Exercise instructions: Return the entries below word for word, keeping every line unchanged.

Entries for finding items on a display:
--- start ---
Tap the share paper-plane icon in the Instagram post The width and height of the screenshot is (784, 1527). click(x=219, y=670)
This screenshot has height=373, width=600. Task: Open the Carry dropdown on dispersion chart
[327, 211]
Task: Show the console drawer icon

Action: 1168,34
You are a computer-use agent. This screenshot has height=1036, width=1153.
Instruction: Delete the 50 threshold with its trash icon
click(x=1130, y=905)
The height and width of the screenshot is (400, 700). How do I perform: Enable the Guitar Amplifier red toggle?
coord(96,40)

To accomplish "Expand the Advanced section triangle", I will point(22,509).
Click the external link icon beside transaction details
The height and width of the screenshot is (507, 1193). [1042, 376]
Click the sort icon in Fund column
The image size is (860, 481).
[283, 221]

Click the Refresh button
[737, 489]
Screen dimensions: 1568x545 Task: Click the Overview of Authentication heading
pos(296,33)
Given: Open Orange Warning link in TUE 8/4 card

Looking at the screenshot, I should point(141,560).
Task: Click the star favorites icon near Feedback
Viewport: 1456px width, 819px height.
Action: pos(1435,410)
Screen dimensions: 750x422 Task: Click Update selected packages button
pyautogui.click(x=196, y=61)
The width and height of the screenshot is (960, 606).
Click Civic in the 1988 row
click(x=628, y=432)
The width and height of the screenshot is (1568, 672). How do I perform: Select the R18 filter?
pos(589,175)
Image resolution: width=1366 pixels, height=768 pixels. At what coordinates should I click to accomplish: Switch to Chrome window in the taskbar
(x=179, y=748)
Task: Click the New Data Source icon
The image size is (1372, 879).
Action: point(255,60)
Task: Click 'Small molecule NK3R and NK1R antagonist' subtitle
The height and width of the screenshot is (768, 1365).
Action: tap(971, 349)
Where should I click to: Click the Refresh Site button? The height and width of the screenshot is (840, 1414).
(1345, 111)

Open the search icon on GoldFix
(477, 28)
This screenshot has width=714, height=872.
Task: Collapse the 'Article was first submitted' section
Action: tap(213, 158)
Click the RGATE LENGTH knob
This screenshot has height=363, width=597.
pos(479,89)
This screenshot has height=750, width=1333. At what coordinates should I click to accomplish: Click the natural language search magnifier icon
--- end ---
Task answer:
Tap the share paper-plane icon in the Instagram post The width and height of the screenshot is (784, 1527). click(x=219, y=670)
This screenshot has height=373, width=600. Task: Open the Carry dropdown on dispersion chart
[327, 211]
Task: Show the console drawer icon

Action: 1168,34
You are a computer-use agent. This screenshot has height=1036, width=1153.
Instruction: Delete the 50 threshold with its trash icon
click(x=1130, y=905)
The height and width of the screenshot is (400, 700). How do I perform: Enable the Guitar Amplifier red toggle?
coord(96,40)

To accomplish "Expand the Advanced section triangle", I will point(22,509).
Click the external link icon beside transaction details
The height and width of the screenshot is (507, 1193). [1042, 376]
Click the sort icon in Fund column
The image size is (860, 481).
[283, 221]

Click the Refresh button
[737, 489]
Screen dimensions: 1568x545 Task: Click the Overview of Authentication heading
pos(296,33)
Given: Open Orange Warning link in TUE 8/4 card

Looking at the screenshot, I should point(141,560).
Task: Click the star favorites icon near Feedback
Viewport: 1456px width, 819px height.
Action: pos(1435,410)
Screen dimensions: 750x422 Task: Click Update selected packages button
pyautogui.click(x=196, y=61)
The width and height of the screenshot is (960, 606).
Click Civic in the 1988 row
click(x=628, y=432)
The width and height of the screenshot is (1568, 672). How do I perform: Select the R18 filter?
pos(589,175)
Image resolution: width=1366 pixels, height=768 pixels. At what coordinates should I click to accomplish: Switch to Chrome window in the taskbar
(x=179, y=748)
Task: Click the New Data Source icon
The image size is (1372, 879).
Action: point(255,60)
Task: Click 'Small molecule NK3R and NK1R antagonist' subtitle
The height and width of the screenshot is (768, 1365).
Action: tap(971, 349)
Where should I click to: Click the Refresh Site button? The height and width of the screenshot is (840, 1414).
(1345, 111)

Open the search icon on GoldFix
(477, 28)
This screenshot has width=714, height=872.
Task: Collapse the 'Article was first submitted' section
Action: tap(213, 158)
Click the RGATE LENGTH knob
This screenshot has height=363, width=597.
pos(479,89)
This screenshot has height=750, width=1333. At what coordinates should I click to accomplish: Click the natural language search magnifier icon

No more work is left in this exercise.